5. After reviewing the report, notify affected org members as needed. Direct them to log out, then log in via SSO.

   • This ensures that the members and their API keys do not experience any interruption in service when you enforce SSO.

6. When you’re ready, return to the confirmation dialog and click Require SAML SSO.

You’re all set! With SSO enforced, all accounts managed by your IdP must use SSO to log in, even to view workspaces outside your org.

With SSO enforced, you can still invite guest members to individual workspaces in your org.

Because they can’t log in via SSO, guests are restricted to the single workspace they’re invited to. For details, see Member types.

Member management setup (SCIM)

All SAML-enabled Enterprise orgs support just-in-time (JIT) member provisioning. When a user logs in via SSO for the first time, Render adds them to your org as a member.

You can also optionally enable member management via SCIM. This enables you to provision and deprovision IdP-managed org members from your IdP’s admin console.

1. Generate a SCIM token

1. From your organization home in the Render Dashboard, open the org’s Settings page.

2. Under Security, find the SCIM Provisioning section and click + Create:

   

   A SCIM Configuration dialog appears.

3. Copy the values of Base URL and Token in the dialog. You’ll provide these to your IdP.

2. Configure SCIM in your IdP

1. In your IdP’s admin console, navigate to the SAML application you created for Render.

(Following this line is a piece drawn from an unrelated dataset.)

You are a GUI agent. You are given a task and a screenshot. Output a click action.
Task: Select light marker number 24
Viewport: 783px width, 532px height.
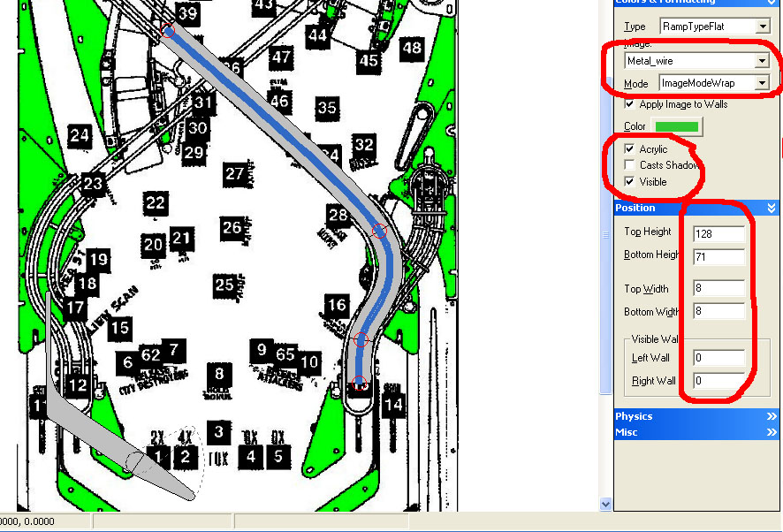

2. Enable SCIM provisioning for the application.

   • Consult your IdP’s documentation for instructions on enabling SCIM provisioning.

3. Provide the following values for your application’s SCIM configuration:

   Field	Value
   SCIM version	2.0
   SCIM connector base URL	https://sso.render.com/scim/v2/
   Unique identifier field for users	email
   Authentication method	HTTP Header
   Bearer token	The Token value you copied during SCIM token generation

You’re all set! Your IdP syncs with Render to enable managing org members from your IdP’s admin console.

FAQ

Can I use SSO with a non-Enterprise plan?

No. SSO is available only with an Enterprise plan.

Please contact us about upgrading to an Enterprise plan to enable SSO.

Can I use SSO with multiple identity providers?

No. Each Render organization can connect only one IdP for SSO.

Does Render SSO support OIDC or other non-SAML protocols?

Not at this time. SAML 2.0 is currently the only supported protocol for Render SSO.

If I enable SSO, can I add guests to my org from outside my company?

Yes. Workspace admins can add guests to individual workspaces in your org.

Guests can’t log in via SSO and are restricted to the single workspace they’re invited to. For details, see Member types.

What happens to resources created by a SCIM-deprovisioned org member?

• Deprovisioned members are immediately logged out of Render and cannot log back in.
• All API keys belonging to the deprovisioned member are immediately invalidated.
• Any services originally created by the member remain active and are not affected.